-------- INPUT FOR THIS TASK

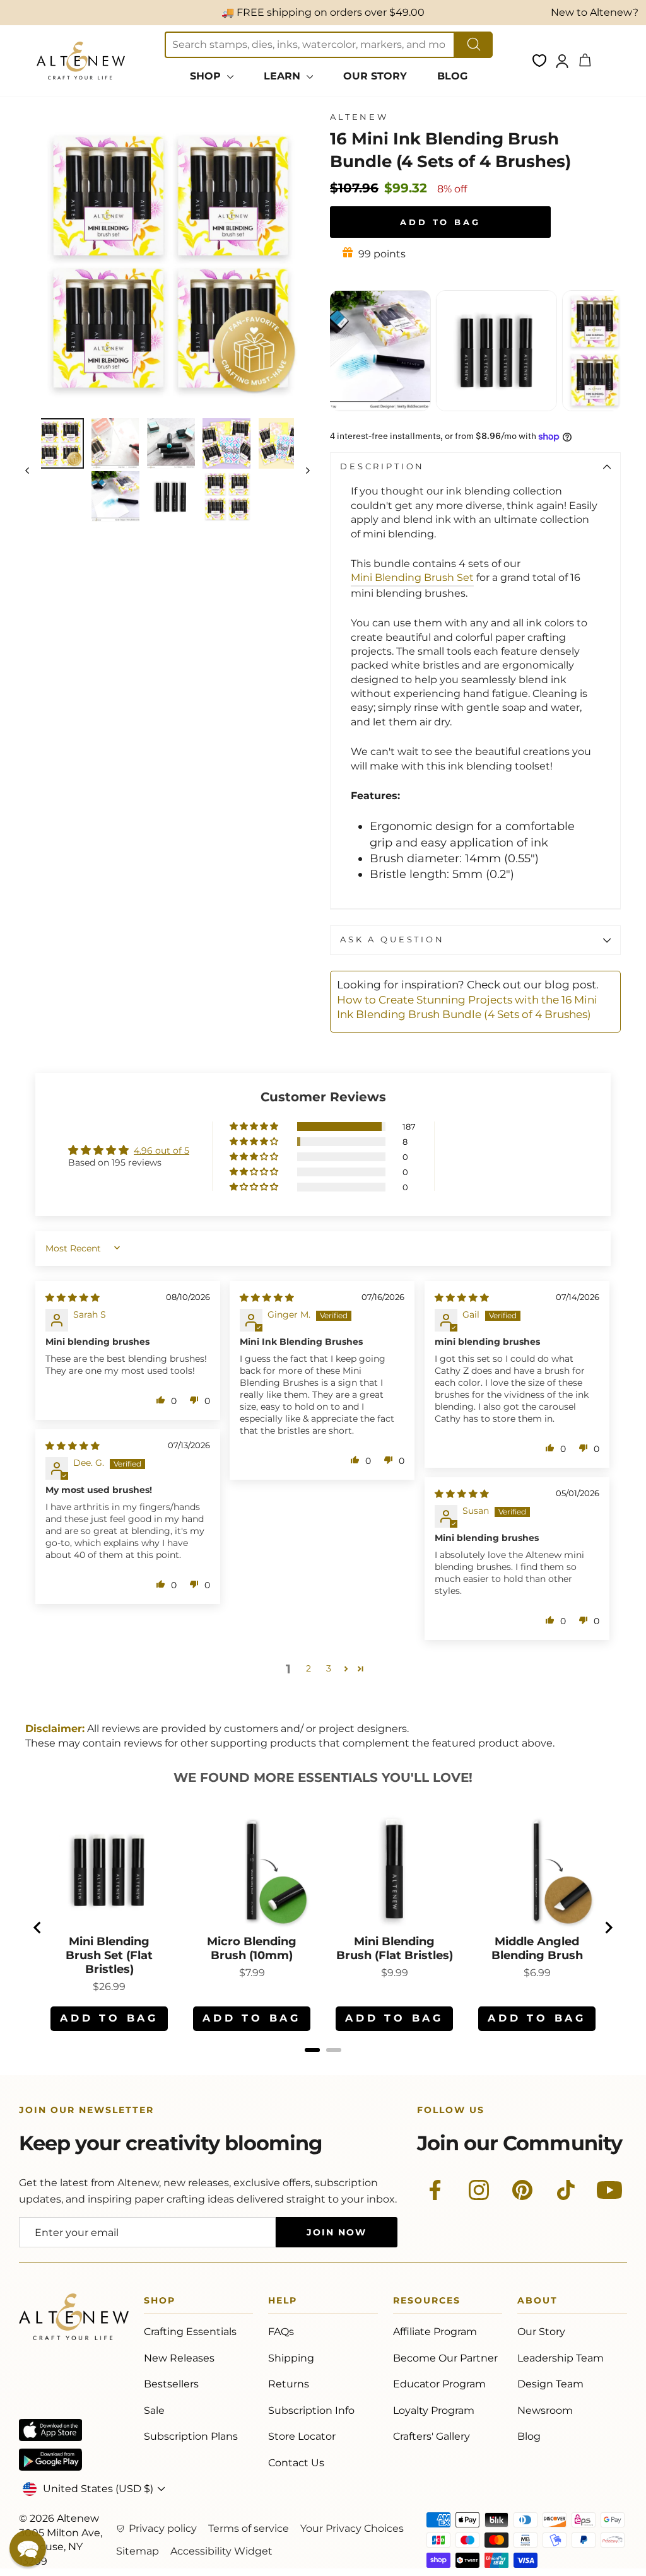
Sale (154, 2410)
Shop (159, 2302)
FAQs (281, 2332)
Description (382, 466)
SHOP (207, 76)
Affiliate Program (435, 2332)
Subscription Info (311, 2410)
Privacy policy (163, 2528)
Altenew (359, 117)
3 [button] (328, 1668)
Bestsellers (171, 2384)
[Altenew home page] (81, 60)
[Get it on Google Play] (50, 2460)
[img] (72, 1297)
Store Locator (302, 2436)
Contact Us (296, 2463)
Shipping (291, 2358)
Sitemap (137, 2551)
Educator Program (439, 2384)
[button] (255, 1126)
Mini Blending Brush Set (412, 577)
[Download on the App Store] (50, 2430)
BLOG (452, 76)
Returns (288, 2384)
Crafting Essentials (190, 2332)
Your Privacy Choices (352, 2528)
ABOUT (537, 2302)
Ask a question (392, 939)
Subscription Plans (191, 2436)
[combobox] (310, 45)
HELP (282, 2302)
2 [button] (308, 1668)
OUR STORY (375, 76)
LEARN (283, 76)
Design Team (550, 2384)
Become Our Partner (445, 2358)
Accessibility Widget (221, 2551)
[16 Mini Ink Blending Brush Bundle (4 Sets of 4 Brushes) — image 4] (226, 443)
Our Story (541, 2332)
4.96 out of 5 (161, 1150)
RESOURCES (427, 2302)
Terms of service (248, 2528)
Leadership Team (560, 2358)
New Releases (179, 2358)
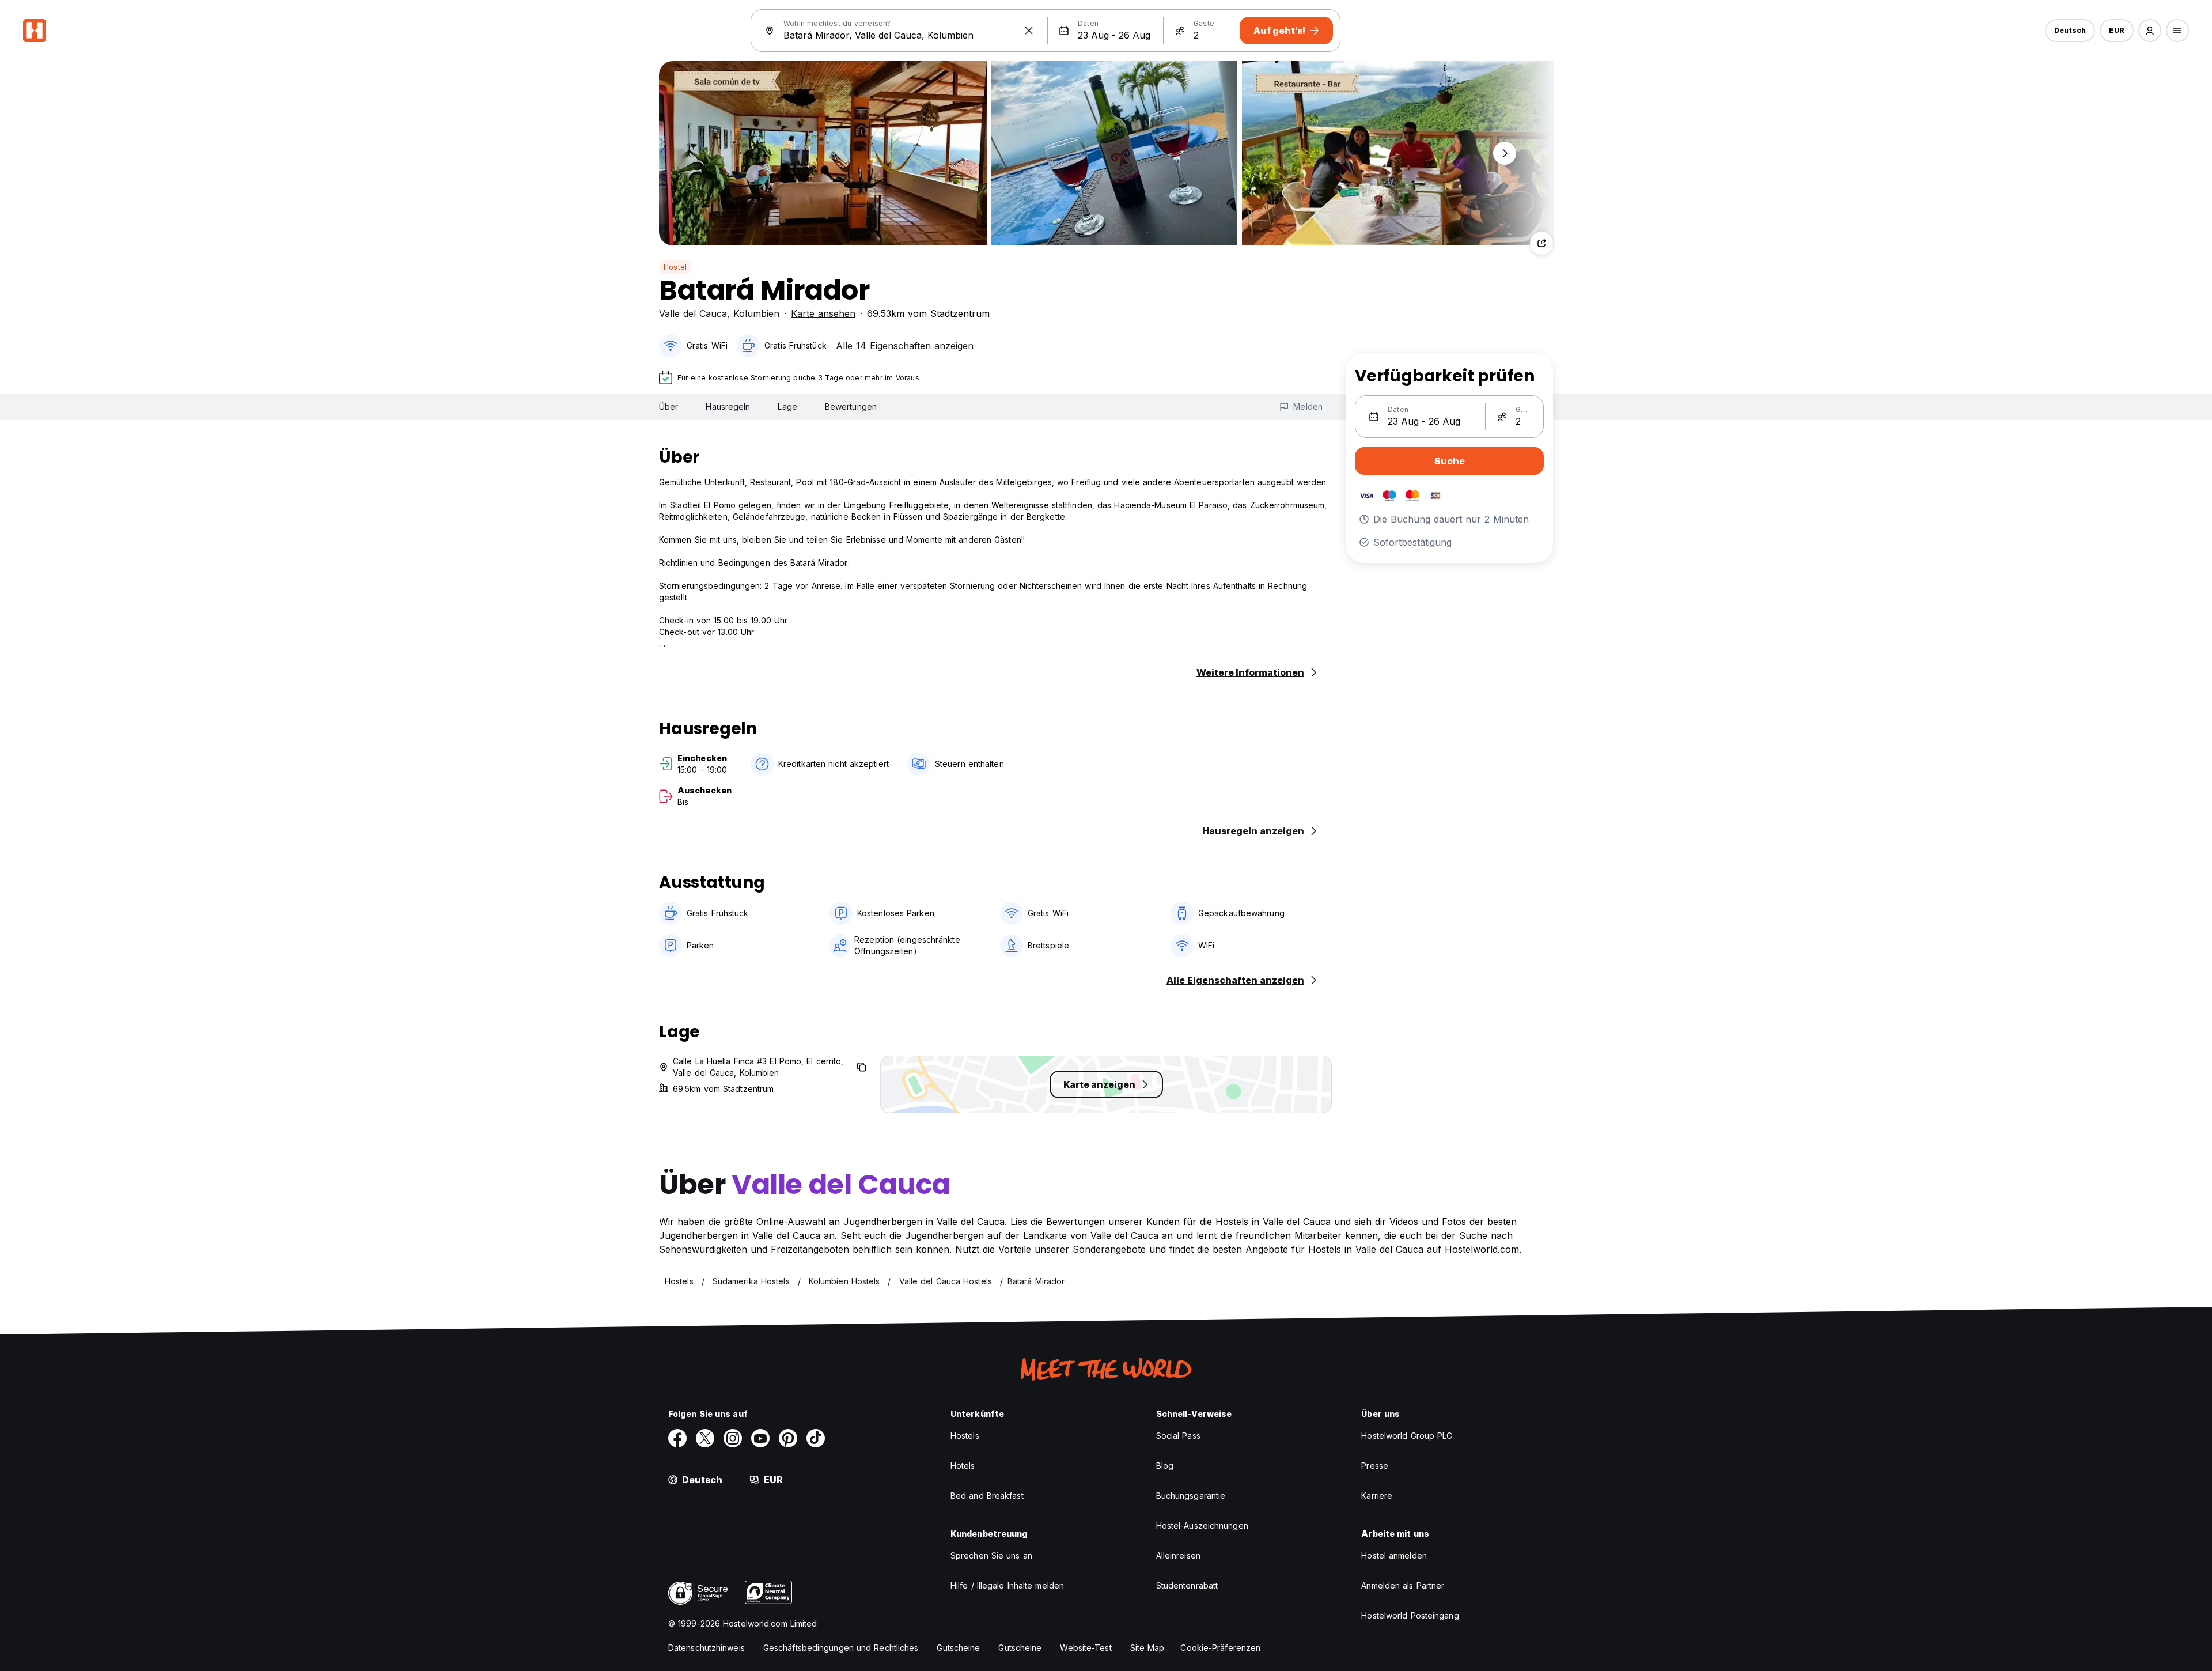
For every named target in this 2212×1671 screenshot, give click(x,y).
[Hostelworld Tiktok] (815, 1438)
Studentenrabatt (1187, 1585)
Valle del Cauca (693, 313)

----------------

ASSIGNED TASK -> Pictures are to be left out, and the lines from the beginning of the records through the line with "Returns (288, 2384)" are to be printed exactly, with nothing added.

RESPONSE BOX ->
Sale (154, 2410)
Shop (159, 2302)
FAQs (281, 2332)
Description (382, 466)
SHOP (207, 76)
Affiliate Program (435, 2332)
Subscription Info (311, 2410)
Privacy policy (163, 2528)
Altenew (359, 117)
3 [button] (328, 1668)
Bestsellers (171, 2384)
[Altenew home page] (81, 60)
[Get it on Google Play] (50, 2460)
[img] (72, 1297)
Store Locator (302, 2436)
Contact Us (296, 2463)
Shipping (291, 2358)
Sitemap (137, 2551)
Educator Program (439, 2384)
[button] (255, 1126)
Mini Blending Brush Set (412, 577)
[Download on the App Store] (50, 2430)
BLOG (452, 76)
Returns (288, 2384)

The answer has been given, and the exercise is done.